Quand la recherche animale mène à de nouveaux traitements
Les antagonistes du peptide relié au gène de la calcitonine (CGRP) pour la migraine et les inhibiteurs du canal sodique Nav1.8 pour les douleurs neuropathiques font partie des rares nouveaux médicaments contre la douleur approuvés récemment. Leur développement repose sur des observations cliniques (par exemple, des taux élevés de CGRP chez les personnes vivant avec la migraine ou des mutations de Nav1.8 liées à la douleur) et sur des études chez l’animal, qui ont permis de comprendre les mécanismes en jeu.
Les médicaments utilisés dans la polyarthrite rhumatoïde (DMARD) ont aussi été développés grâce à des modèles animaux. Bien qu’ils visent d’abord à réduire la destruction articulaire, ils soulagent également les douleurs associées, qui sont souvent le principal symptôme pour les patients. Les modèles murins ont permis d’identifier des cibles et certains auto-anticorps, qui sont désormais visés par ces traitements efficaces.
Nouvelles découvertes sur la fibromyalgie grâce aux souris
Des modèles murins ont également permis d’identifier de nouveaux mécanismes dans la douleur liée à la fibromyalgie. Par exemple, des chercheurs ont injecté à des souris des anticorps prélevés chez des patients atteints de fibromyalgie, ou chez des personnes sans douleur. Seuls les anticorps des patients ont déclenché des comportements douloureux chez les souris. Cette découverte ouvre la voie à de nouveaux tests diagnostiques et traitements immunologiques.

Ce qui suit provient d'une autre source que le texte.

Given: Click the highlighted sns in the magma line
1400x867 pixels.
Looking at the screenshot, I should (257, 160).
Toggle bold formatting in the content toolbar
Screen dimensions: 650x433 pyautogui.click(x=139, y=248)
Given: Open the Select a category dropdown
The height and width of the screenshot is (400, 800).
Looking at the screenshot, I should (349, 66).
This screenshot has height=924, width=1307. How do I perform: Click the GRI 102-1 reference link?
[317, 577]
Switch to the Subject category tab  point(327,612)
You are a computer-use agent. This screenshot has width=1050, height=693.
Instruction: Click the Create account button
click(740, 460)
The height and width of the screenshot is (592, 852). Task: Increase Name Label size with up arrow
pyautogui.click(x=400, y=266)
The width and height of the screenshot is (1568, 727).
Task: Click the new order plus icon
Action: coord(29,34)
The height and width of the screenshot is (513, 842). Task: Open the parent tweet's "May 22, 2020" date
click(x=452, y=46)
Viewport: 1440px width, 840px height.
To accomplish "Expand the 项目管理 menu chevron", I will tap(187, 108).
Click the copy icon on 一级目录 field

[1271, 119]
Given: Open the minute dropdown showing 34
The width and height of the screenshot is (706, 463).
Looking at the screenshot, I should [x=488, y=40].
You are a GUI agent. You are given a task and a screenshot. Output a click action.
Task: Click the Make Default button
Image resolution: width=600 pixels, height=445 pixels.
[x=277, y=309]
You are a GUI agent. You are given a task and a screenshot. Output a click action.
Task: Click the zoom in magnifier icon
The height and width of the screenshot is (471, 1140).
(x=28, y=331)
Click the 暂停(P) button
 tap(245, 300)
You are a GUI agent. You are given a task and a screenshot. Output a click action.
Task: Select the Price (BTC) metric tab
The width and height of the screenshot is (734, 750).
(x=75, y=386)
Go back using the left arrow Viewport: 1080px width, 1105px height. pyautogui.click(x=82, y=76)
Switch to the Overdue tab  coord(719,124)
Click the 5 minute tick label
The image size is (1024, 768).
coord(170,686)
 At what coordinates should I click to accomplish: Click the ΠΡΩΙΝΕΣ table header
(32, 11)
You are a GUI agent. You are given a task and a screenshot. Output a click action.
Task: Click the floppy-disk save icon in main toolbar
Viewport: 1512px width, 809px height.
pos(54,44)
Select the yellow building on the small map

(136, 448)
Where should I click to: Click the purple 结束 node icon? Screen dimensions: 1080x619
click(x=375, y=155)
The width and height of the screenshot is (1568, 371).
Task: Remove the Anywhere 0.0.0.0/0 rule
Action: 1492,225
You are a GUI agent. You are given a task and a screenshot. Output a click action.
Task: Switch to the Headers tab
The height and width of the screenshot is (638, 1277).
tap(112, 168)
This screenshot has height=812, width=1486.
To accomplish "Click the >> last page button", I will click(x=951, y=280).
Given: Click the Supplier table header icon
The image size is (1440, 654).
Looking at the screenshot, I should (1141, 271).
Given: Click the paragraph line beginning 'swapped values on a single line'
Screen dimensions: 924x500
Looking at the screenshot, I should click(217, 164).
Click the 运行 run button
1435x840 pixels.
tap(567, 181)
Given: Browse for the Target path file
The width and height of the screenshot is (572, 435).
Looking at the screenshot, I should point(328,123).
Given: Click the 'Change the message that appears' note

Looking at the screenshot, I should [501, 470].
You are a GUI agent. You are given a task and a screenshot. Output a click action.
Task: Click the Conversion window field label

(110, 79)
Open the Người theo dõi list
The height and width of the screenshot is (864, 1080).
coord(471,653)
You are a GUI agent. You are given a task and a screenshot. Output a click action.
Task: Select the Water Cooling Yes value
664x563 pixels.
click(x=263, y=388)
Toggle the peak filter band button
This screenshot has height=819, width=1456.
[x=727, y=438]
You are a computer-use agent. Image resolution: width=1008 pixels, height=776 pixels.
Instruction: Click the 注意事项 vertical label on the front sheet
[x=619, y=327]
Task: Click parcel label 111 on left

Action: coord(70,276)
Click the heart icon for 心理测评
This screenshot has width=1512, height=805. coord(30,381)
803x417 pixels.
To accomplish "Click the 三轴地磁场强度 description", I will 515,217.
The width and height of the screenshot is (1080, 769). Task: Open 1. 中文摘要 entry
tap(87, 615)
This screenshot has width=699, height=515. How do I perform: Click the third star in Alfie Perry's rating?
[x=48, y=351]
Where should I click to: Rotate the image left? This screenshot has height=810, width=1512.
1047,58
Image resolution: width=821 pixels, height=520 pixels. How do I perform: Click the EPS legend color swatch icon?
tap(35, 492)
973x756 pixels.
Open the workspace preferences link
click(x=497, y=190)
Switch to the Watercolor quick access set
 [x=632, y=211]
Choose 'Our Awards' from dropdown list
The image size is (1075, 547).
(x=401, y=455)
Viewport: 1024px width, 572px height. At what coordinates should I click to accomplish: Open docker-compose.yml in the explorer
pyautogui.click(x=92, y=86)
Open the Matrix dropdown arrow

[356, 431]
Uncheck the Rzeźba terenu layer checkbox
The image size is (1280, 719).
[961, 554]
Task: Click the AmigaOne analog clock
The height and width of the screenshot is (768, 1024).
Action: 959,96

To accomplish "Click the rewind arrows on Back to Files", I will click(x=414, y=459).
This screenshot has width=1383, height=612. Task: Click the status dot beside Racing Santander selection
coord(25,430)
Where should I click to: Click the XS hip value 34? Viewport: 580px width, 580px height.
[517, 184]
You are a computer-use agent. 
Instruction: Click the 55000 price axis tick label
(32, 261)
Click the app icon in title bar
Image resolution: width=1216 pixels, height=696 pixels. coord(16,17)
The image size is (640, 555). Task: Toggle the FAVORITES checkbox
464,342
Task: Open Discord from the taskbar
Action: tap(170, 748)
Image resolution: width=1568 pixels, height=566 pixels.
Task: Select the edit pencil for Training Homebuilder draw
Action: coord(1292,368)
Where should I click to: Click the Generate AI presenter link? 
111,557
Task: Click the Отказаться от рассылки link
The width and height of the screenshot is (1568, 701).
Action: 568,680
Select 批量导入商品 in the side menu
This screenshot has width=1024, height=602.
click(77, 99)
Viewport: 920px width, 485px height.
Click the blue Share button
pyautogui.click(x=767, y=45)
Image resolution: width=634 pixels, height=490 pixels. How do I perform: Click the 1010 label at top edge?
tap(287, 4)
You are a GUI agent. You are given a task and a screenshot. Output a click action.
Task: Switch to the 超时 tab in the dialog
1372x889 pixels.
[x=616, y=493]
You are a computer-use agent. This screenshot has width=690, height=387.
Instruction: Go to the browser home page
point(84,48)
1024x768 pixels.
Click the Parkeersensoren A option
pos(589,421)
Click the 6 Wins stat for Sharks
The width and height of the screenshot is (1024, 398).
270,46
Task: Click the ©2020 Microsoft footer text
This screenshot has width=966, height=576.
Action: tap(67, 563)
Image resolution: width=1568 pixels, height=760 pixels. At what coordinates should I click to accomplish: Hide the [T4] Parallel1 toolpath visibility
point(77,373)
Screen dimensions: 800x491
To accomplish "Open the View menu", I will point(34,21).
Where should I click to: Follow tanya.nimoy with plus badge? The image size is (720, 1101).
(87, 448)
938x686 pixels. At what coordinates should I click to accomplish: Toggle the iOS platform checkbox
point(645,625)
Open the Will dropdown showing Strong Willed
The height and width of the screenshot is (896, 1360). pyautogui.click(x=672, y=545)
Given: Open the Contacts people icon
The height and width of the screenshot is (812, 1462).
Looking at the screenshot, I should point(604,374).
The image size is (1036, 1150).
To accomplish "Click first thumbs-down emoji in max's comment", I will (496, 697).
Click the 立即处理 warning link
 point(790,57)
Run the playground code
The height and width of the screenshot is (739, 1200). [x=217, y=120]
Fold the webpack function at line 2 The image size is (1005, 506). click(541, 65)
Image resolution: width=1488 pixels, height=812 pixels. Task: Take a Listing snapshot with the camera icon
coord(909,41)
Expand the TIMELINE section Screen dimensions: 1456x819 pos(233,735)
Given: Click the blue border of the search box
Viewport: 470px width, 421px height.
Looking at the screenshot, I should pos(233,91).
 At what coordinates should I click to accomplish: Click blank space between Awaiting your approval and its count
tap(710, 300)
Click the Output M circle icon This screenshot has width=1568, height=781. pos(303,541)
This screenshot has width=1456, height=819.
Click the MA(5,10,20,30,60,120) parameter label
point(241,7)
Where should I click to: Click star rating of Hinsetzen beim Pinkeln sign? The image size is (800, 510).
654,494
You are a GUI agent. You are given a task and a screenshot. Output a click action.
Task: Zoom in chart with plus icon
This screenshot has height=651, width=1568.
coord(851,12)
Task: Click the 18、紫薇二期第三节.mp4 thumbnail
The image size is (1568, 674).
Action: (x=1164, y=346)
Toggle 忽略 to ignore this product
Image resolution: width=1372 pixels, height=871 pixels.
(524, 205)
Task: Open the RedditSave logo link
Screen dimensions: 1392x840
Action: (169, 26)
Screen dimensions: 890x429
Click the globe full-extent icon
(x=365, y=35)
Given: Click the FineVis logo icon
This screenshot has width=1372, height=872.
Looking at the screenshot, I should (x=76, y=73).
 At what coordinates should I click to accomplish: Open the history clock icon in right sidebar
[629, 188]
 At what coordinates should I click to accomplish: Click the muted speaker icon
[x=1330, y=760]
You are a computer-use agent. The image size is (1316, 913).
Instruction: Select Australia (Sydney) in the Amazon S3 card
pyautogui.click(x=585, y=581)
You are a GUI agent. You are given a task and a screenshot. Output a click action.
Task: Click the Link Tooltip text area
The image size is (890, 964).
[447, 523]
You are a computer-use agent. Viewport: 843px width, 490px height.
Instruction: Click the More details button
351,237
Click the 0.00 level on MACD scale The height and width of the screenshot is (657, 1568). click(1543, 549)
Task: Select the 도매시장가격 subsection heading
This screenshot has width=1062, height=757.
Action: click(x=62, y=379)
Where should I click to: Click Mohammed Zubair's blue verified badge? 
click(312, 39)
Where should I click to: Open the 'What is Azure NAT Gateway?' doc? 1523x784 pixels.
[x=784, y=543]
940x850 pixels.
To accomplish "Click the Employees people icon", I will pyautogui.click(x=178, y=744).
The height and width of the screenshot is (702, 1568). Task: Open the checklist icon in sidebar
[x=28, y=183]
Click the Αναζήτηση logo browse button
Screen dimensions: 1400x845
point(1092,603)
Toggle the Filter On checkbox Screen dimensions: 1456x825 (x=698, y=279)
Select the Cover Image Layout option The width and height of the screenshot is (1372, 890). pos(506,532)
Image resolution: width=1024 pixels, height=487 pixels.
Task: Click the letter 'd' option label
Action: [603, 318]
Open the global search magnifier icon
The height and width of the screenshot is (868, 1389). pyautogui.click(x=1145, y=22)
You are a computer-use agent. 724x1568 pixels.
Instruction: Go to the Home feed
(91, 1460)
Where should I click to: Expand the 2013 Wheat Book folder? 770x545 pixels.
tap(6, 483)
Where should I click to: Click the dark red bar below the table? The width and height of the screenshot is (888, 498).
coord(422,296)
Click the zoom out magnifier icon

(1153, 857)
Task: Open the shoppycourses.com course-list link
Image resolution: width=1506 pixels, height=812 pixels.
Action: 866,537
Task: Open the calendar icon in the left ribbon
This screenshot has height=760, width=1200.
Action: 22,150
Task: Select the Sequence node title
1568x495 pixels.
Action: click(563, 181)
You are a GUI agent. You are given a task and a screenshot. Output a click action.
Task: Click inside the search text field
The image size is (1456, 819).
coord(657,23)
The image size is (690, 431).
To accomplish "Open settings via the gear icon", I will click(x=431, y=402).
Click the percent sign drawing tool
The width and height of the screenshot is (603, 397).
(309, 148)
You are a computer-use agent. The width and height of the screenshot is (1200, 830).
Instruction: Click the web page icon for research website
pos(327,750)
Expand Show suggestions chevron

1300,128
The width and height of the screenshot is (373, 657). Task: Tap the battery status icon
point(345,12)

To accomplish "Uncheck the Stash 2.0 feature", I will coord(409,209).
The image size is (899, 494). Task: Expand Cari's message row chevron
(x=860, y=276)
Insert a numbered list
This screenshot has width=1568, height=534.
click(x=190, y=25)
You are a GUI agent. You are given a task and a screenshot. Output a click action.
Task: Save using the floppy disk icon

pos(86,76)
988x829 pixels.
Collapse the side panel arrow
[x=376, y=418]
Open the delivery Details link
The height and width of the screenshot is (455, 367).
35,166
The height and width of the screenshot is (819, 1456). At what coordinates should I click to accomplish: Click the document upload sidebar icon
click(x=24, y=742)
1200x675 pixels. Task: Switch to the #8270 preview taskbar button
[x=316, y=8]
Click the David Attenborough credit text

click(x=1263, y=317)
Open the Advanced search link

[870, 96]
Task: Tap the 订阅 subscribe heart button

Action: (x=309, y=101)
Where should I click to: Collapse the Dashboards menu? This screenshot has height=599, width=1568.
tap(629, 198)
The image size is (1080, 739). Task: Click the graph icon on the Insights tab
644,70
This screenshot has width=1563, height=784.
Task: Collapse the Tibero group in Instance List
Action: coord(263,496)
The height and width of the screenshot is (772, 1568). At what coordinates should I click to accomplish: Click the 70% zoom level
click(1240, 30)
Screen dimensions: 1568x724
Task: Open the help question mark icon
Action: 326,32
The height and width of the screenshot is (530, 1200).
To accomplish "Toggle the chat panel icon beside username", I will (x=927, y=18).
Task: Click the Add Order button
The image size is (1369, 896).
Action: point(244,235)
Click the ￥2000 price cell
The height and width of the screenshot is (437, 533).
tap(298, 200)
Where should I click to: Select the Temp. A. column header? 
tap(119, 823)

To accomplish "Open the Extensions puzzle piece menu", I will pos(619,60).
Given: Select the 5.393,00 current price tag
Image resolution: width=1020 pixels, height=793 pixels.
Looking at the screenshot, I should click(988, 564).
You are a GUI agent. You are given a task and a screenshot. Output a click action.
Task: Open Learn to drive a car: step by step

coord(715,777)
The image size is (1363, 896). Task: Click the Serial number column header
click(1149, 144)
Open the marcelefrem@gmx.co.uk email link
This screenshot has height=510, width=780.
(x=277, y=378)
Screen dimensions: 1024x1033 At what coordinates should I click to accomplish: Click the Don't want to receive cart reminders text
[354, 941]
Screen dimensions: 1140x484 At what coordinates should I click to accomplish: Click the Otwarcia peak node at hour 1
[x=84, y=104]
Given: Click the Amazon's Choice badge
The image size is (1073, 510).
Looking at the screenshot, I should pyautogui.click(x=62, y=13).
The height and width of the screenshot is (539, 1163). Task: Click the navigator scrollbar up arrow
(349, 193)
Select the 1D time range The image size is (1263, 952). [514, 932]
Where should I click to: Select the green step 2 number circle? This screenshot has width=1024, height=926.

Une autre étude, à l’Université McGill, a montré que les patients fibromyalgiques ont un microbiote intestinal altéré. Pour tester son rôle, les chercheurs ont transféré ce microbiote à des souris sans bactéries. Ces souris ont développé des comportements douloureux, contrairement à celles ayant reçu le microbiote de personnes saines. Cela a conduit à un essai clinique pilote, où le transfert de microbiote de donneurs sains a amélioré les symptômes de la fibromyalgie.
Regarder vers l’avenir : les animaux jouent encore un rôle clé
Les modèles animaux restent essentiels à la recherche sur la douleur. Ils fournissent des informations impossibles à obtenir uniquement chez l’humain. Même imparfaits, ils permettent—lorsqu’ils sont combinés à des données cliniques—de mieux comprendre les maladies et de développer des traitements plus efficaces. Travailler à la fois avec des modèles animaux et humains aidera à mieux comprendre la douleur et à améliorer les soins.